Japan’s regulations require that, 24 hours before a ship departs the U.S., the shipping line has to electronically transmit all the U.S. export data to Japanese authorities, including the cargo seller, the Japanese buyer, the destination of the shipment and other details.
Shipping lines want the information from exporters even earlier so they won’t have to disrupt their cargo plan if Japan rejects a shipment.
That’s already a strain on perishable exporters, he said, and adding a CTPAT secure supply chain program for exports may prove damaging, he said.
There has never been a known instance where U.S. agriculture exports have created a security risk to other countries, Friedmann said.
The benefits of participation in the export security program are unclear, he said.
“What they are now selling to us is that if you are CTPAT certified, these other countries like Japan, China and European Union will respect that and give you expedited inflow into those countries,” he said.
That message has not yet come from those countries, however, he said.
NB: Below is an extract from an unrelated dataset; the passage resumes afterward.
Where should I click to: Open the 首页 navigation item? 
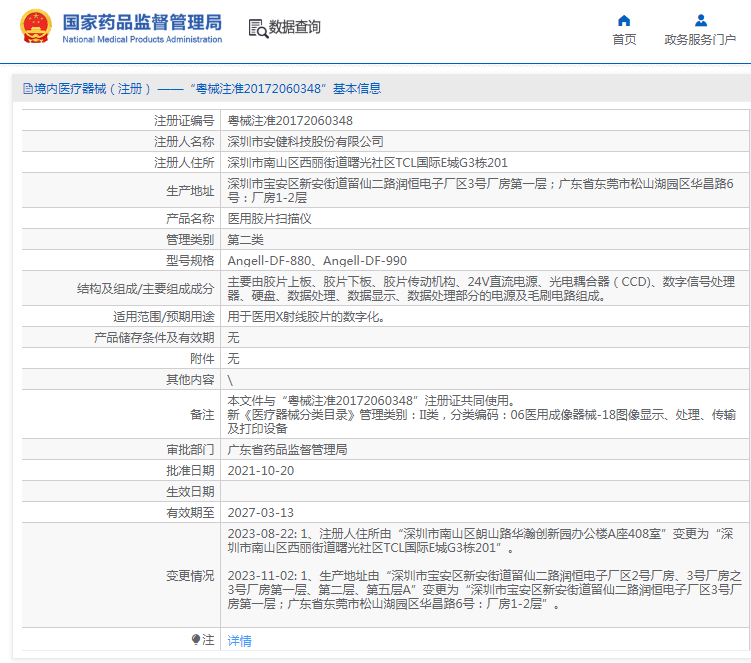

Friedmann said the regulation on exports could perhaps be the greatest impediment to achieving President Obama’s objective of doubling exports, adding the CBP needs to enhance efforts to understand exports and reach out to the trade and understand agriculture and forest product exports.
The Agriculture Transportation Coalition’s annual meeting on June 25-27 in San Francisco will feature U.S. Customs and Border Protection officials talking about the program. An agenda for the meeting can be found at the group’s website.
NOTE ON CORRECTION: The original story had the wrong date for the inception of the CTPAT program.